I was thinking of the Maine Humorist Tim Sample the other day. If you’ve never heard of him, he’s something of an institution where I grew up, keeper of the Downeast traditions and, of course, a consummate storyteller. He has a particular joke about tourists getting lost that I won’t try and retell; I wouldn’t be able to do justice to it, anyway. How the punchline popped into my mind is a story unto itself — a tale of frustration, but one one with a happy ending. It began innocently enough one late weekday afternoon as I tried to exit the parking garage beside my office building.
Since I work at a university, I have to be cognizant of the rhythm and flow of the class schedule or risk being that unlucky trout swimming upstream against the current. My colleagues and I constantly try to time it to be at the coffee shop or the food court at the Student Union during those brief slivers of time when students are actually in class; the same goes for the parking garage, for woe be to the unlucky individual trying to exit campus when classes are changing. After nearly twenty-three years, you’d think I’d have it down pretty solidly, but the period I spent working fully remote during the pandemic seems to have deleted most of that experience from my system. I also feel strongly that our flows in life have yet to fully return to pre-pandemic normalcy — either that or I’m still in denial what we have now is the new normal.
Complicating matters immensely, especially when it comes to exiting the garage, is having to also know the day of the week in question; like some sort of weirdly complicated conspiracy plot, our class schedules vary based on that, too. Eventually I’ll draw out the complete chart on my whiteboard and snap a photo of it just to underscore the insanity, but for now, suffice it to say the deck is generally stacked against me when I exit the building and approach the parking structure each evening.
On that particular day, I trundled up the steps to where my car was parked on the second floor and found that the line to get out of the garage had backed completely up to the floor I was on, and was slowly snaking its way toward the exit gate as though it were Los Angeles traffic snarled by a Dodgers game ending. As careful as I’d been to get to my car during that tiny window of opportunity I knew I had each day, it was clear I was going to begin my commute home with devious challenge of backing out of my parking spot.

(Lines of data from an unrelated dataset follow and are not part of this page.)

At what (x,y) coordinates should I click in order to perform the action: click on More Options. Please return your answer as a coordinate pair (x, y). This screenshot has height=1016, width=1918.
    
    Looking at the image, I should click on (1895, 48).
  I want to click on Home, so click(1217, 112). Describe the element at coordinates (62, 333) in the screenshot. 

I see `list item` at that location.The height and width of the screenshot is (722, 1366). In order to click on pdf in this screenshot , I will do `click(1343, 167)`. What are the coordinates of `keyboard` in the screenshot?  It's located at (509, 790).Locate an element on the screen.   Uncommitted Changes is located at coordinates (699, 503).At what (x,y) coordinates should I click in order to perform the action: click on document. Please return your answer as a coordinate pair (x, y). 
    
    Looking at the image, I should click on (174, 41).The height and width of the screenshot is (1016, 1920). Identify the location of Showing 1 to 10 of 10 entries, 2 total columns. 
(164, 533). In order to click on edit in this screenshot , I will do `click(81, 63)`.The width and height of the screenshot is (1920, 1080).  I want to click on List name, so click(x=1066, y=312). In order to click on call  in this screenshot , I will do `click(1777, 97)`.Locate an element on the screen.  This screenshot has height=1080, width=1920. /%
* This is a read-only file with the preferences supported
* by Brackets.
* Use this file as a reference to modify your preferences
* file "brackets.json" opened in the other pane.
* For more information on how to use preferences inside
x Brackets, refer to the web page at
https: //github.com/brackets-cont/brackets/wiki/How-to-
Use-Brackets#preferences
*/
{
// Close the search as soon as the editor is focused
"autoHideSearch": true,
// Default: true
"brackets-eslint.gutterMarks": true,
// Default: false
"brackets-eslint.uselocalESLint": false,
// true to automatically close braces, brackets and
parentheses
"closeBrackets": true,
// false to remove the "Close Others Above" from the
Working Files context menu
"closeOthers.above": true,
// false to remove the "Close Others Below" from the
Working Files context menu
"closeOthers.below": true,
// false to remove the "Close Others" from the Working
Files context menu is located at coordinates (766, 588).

Fortunately, a kindly individual allowed me into the line, and I returned the favor a few times in the twenty minutes it took to get out of the structure. It wasn’t until I made it to the gates that I discovered the nature of the issue, that being one of the two arms guarding the exit had failed. Staff from Parking & Transportation were furiously working on whatever had gone awry, while simultaneously waving us through the only functional gate as quickly as the street traffic would allow. I didn’t think much of that fact that the arm was up when I drove through, but assumed the machine had read my little RFID box all the same.
The next morning I discovered it hadn’t. And that’s what brings me back to Tim Sample.
Pulling up to the entrance gate is normally something I do on automatic; I know about where the car has to stop in order for the RFID gizmo to be picked up by the machine, and how long I need to pause before the arm starts to go up. When the gate failed to do anything the next morning, I frowned and wondered if the system had gone on the fritz. Glancing over at the small screen on the device — the one I normally ignored since the gate always opened for me — I felt myself frowning at the gobbledygook of an error message that was displaying. Waiting a few more seconds to see if it would clear netted me nothing more than a car impatiently waiting behind me; I became that person and had to back out of the lane and pull around to another, working the assumption that it wasn’t me, it was the system.
When the second gate showed the same error, I bowed to defeat and took a paper ticket so I could actually get into the garage and begin my day. Over lunch, I called Parking and explained what had happened and became even more nervous when they had to put me on hold. All sorts of oddball thoughts began to ping pong through my brain: had the payroll deduction for my pass somehow stopped working? Did I get bounced from the garage for some reason and missed the email? I’d nearly convinced myself that my entire job had been cancelled without my knowledge when the clerk came back on the line.
“What time did you exit the garage yesterday?” they asked.
“About four,” I replied. “Actually, it was well after that. One of the gates was broken, so there was quite a line to exit.”
The long pause at the other end of the phone seemed significant. “There was a down gate?”
“Yes,” I answered. “Techs were working on it, and they waved us through the other one.”
“Was that gate open?”
“Yes,” I replied again, thinking back to how the arm hadn’t been going down between cars. I’d assumed it was because they were trying to clear the clogged traffic, but in that moment, started to wonder if it, too, had been offline.
There was another long pause. “Well,” the clerk said. “There’s your problem. The system never registered your departure last night; you haven’t left yet, so it’s impossible for you to enter again.”
And that was when I heard Tim Sample in my head, delivering the punchline for his joke; in his story, the tourists are trying to find their way back off an island but are convinced they never crossed a bridge to arrive there in the first place. That leads to Tim’s droll answer to their dilemma: “Well, there’s your problem. You ain’t here yet.”
Through some tech trickery, the clerk managed to reset my status and I was able to exit that afternoon without incident. But now each time I see the arm go up, I think of that joke and smile just a little at how life can sometimes throw you in the most unexpected ways.